Of dictators and trade surpluses
By Paul Krugman
According to a new NBC News poll, U.S. voters now consider “threats to democracy” the most important issue facing the nation, which is both disturbing and a welcome sign that people are paying attention. It’s also worth noting that this isn’t just an American issue. Democracy is eroding worldwide; according to the latest survey from the Economist Intelligence Unit, there are now 59 fully authoritarian regimes out there, home to 37% of the world’s population.
Of these 59 regimes, however, only two — China and Russia — are powerful enough to pose major challenges to the international order.
The two nations are, of course, very different. China is a bona fide superpower, whose economy has by some measures overtaken the United States’. Russia is a third-rate power in economic terms, and events since Feb. 24 suggest that its military was and is weaker than most observers imagined. It does, however, have nukes.
One thing China and Russia have in common, however, is that both are running very large trade surpluses. Are these surpluses signs of strength? Are they evidence that autocracy works?
No, in both cases the surpluses are signs of weakness. And the current situation offers a useful corrective to the common notion — favored, among others, by Donald Trump — that a country that sells more than it buys is somehow a “winner.”
Start with Russia, whose trade surplus has ballooned since Vladimir Putin invaded Ukraine. What’s that about? The answer is that it’s largely a result of Western economic sanctions, which have been surprisingly effective — albeit not in the way many expected.
When the invasion began, there were widespread calls for an embargo on Russian exports of oil and gas. In reality, however, Russia has had little trouble maintaining its oil exports; it is selling crude at a discount, but high global prices mean that plenty of money is still coming in. And while there has been a sharp fall in Russian gas exports to Europe, this reflects the Putin regime’s efforts to put pressure on the West rather than the other way around.

WHAT THE EXERCISE ASKS
According to the piece on dictators and trade surpluses, how many fully authoritarian regimes are there now?

EXERCISE DATA
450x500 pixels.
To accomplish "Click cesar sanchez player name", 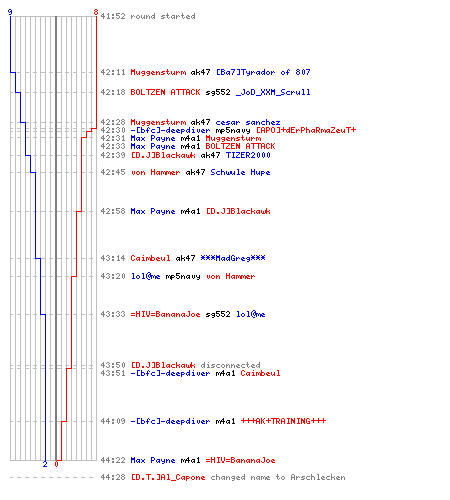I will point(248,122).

RESPONSE
59, home to 37% of the world's population.